***** Dataset content

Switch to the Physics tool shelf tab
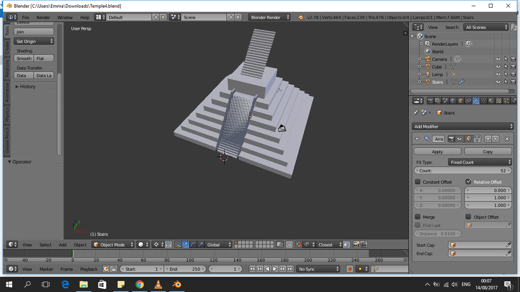The height and width of the screenshot is (292, 520). click(7, 115)
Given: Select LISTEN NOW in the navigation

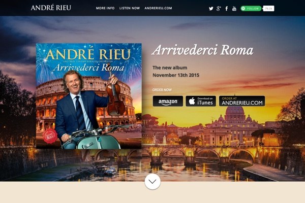Looking at the screenshot, I should (x=130, y=8).
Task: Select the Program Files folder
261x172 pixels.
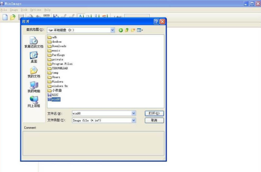Action: pos(60,64)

**********

= Work task =
Give the records again without a single change, and exclude the pictures.

= Solution for this exercise =
Switch to the Physics tool shelf tab
The height and width of the screenshot is (292, 520). click(7, 115)
Given: Select LISTEN NOW in the navigation

Looking at the screenshot, I should (x=130, y=8).
Task: Select the Program Files folder
261x172 pixels.
Action: pos(60,64)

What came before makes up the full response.